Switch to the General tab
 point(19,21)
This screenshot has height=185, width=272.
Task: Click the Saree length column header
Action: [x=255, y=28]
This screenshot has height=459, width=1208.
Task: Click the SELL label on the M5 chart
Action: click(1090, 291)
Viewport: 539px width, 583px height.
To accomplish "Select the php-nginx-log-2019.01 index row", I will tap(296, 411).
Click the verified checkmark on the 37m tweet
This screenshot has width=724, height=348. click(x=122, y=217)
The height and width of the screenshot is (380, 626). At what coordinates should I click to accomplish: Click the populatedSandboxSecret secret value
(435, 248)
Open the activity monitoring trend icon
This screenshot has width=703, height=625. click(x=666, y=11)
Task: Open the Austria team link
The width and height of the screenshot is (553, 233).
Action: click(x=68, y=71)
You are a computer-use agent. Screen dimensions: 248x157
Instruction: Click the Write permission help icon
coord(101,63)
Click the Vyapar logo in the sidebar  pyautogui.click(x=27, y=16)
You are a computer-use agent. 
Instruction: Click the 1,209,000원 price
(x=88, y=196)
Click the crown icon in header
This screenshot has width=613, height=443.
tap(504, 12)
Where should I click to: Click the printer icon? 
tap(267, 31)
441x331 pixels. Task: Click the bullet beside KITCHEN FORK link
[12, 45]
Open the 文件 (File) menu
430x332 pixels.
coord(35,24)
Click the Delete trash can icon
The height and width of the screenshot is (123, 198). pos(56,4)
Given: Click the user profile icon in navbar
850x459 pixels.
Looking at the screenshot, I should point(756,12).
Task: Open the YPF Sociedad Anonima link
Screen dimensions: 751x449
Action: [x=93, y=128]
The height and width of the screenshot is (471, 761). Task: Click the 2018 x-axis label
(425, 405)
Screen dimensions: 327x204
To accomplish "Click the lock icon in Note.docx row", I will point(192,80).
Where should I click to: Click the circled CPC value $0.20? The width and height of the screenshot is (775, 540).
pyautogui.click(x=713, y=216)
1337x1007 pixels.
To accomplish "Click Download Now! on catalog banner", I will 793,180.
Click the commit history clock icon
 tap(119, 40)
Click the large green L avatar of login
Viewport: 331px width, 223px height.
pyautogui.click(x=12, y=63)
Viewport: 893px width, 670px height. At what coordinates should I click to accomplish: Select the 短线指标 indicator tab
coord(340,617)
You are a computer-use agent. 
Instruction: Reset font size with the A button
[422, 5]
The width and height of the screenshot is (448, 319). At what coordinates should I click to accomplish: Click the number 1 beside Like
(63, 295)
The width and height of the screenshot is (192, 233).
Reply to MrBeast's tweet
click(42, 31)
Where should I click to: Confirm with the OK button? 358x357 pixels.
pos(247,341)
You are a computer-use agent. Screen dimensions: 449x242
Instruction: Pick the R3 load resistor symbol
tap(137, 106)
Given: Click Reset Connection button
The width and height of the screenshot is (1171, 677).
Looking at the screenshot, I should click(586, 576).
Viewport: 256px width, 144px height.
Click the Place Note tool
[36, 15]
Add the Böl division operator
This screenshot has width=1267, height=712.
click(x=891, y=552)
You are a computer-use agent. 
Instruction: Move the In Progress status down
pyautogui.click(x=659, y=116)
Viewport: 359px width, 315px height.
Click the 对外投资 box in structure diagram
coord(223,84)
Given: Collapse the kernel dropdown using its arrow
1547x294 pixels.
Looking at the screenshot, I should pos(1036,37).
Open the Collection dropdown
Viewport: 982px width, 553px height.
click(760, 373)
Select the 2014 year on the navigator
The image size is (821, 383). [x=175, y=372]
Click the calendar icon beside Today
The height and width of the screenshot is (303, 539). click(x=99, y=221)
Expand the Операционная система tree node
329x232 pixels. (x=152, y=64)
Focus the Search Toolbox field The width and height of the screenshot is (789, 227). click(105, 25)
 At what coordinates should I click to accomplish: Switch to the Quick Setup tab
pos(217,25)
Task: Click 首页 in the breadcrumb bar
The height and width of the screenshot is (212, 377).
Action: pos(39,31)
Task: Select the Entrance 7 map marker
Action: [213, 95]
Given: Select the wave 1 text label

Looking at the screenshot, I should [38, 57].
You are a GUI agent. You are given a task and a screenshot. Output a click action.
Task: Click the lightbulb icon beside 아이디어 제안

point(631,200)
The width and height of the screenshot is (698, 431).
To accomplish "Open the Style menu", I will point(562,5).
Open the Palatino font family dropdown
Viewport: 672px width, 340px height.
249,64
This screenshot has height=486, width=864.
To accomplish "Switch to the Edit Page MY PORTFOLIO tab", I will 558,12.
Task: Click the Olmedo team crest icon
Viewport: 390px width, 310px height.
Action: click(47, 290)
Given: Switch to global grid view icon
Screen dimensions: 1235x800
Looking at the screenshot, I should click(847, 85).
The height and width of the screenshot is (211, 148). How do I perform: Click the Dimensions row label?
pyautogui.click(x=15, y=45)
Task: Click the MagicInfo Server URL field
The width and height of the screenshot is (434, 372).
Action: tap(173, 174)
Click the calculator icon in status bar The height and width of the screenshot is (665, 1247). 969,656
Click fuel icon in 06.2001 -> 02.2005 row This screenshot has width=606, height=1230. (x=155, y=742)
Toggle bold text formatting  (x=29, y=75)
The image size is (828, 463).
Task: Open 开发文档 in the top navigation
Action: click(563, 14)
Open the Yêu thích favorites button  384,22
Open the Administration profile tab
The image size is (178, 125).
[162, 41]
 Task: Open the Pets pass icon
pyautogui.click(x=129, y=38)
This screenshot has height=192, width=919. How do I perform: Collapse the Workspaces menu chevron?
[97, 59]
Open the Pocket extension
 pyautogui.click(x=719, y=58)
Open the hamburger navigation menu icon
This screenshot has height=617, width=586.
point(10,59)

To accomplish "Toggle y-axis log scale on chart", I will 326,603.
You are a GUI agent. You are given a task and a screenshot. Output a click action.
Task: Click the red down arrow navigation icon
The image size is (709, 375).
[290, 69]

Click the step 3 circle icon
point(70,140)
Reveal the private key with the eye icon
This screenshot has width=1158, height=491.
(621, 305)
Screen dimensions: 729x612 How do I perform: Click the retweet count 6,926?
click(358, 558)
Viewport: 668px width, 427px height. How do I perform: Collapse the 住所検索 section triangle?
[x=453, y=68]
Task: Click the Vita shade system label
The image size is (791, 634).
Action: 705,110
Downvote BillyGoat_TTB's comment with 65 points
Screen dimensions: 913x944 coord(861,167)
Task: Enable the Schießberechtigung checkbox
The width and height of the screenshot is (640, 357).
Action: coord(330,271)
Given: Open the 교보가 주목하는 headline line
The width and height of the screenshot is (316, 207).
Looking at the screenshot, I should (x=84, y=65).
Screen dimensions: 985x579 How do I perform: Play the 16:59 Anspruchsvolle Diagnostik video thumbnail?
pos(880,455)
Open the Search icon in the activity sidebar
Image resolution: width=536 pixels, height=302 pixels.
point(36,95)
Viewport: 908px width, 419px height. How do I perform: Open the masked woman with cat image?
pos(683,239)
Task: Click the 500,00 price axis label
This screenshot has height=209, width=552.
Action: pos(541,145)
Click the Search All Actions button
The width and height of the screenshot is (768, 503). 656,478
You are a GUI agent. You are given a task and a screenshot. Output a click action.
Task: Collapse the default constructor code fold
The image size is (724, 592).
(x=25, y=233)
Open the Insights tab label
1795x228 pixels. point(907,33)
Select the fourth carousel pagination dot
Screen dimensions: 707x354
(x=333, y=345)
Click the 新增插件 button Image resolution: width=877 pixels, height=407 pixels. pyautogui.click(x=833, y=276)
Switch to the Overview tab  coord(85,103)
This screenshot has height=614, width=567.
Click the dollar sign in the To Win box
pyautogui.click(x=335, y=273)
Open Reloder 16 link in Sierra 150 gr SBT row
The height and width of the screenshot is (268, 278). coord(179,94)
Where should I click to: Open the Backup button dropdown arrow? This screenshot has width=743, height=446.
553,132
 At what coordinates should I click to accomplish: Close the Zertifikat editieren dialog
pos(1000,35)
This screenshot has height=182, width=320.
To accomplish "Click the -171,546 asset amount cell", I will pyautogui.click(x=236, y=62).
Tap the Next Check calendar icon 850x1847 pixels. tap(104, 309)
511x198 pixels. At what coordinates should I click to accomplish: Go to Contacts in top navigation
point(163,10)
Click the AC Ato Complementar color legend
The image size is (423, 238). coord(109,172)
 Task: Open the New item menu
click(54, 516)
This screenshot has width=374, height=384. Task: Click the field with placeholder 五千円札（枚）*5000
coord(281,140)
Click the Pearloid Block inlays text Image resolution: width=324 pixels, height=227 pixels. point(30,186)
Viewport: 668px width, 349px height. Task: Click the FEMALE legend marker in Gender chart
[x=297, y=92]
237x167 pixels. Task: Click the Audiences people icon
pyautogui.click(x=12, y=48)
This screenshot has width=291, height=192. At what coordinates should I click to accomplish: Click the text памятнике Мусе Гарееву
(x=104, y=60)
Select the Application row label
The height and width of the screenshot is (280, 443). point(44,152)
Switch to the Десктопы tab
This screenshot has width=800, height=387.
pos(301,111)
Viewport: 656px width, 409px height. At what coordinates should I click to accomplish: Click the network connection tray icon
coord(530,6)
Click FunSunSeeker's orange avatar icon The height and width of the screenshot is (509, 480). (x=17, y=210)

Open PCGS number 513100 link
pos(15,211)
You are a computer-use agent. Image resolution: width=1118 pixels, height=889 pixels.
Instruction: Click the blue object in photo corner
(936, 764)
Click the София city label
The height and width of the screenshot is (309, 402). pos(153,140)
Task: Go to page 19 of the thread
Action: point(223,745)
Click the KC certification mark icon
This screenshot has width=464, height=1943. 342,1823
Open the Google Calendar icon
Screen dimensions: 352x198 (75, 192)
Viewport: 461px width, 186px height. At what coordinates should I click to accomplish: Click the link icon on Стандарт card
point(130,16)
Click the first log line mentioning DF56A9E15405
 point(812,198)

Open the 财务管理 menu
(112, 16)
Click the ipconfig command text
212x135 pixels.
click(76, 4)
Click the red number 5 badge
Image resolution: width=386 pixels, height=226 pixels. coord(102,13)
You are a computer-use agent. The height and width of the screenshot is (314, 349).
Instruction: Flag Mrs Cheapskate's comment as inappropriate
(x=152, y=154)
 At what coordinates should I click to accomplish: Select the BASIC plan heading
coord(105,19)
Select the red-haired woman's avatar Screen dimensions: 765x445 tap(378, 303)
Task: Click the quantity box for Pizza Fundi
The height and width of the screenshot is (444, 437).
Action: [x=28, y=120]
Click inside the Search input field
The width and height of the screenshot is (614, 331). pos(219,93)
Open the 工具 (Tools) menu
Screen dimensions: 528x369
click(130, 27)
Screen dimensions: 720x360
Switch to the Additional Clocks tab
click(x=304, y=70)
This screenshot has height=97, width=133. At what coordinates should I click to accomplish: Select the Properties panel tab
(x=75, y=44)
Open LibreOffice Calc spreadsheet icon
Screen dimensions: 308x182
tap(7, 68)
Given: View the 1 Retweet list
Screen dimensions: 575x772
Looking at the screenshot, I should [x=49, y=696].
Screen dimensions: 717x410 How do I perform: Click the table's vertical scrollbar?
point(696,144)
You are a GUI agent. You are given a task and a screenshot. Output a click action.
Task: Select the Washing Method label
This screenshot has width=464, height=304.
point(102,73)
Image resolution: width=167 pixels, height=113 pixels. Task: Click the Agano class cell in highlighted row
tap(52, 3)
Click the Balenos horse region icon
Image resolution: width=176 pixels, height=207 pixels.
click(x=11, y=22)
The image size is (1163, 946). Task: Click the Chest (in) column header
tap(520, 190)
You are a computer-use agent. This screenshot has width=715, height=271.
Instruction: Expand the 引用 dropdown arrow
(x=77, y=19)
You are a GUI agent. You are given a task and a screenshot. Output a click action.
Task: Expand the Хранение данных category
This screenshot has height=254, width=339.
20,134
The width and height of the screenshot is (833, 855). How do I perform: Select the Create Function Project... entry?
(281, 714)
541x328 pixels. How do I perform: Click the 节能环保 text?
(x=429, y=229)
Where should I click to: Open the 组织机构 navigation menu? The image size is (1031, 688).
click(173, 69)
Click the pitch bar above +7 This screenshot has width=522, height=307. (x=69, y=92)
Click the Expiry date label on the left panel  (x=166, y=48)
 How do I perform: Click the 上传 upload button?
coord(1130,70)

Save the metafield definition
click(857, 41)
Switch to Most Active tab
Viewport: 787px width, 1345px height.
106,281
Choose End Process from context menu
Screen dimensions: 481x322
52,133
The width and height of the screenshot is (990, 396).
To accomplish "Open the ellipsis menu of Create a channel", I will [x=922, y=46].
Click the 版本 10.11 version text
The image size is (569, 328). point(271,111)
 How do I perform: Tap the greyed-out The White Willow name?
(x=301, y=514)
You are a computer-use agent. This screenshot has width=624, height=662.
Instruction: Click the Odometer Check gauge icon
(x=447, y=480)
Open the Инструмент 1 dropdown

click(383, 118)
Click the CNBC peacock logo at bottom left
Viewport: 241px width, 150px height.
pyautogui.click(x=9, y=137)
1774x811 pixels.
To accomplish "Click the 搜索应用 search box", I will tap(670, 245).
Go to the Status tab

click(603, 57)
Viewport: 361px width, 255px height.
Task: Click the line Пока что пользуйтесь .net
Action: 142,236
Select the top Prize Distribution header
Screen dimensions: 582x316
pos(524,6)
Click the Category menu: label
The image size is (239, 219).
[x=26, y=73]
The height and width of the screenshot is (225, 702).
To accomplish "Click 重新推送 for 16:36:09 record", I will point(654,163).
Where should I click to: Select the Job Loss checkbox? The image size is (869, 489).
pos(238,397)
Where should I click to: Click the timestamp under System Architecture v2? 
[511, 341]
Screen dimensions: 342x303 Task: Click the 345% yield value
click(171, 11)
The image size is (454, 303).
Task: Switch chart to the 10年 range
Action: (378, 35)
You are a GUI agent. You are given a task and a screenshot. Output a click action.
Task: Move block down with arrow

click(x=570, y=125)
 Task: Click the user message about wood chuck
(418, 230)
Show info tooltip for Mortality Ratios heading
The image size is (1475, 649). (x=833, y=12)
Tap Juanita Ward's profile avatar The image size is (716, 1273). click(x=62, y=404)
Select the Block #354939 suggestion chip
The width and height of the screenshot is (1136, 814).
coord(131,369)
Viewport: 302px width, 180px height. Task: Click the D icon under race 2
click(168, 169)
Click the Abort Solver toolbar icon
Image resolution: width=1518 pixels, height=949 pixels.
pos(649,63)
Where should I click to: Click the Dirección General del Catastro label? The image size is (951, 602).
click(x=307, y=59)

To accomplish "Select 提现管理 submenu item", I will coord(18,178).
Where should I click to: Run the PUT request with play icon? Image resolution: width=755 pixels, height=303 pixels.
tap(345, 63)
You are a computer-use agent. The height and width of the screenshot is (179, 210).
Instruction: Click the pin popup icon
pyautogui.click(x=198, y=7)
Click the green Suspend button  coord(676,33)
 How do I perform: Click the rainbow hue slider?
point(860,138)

Requirement
Which lines in the data above hold the string "team"? Return each of them.

Finished exercise
Task: Open the Austria team link
Task: Click the Olmedo team crest icon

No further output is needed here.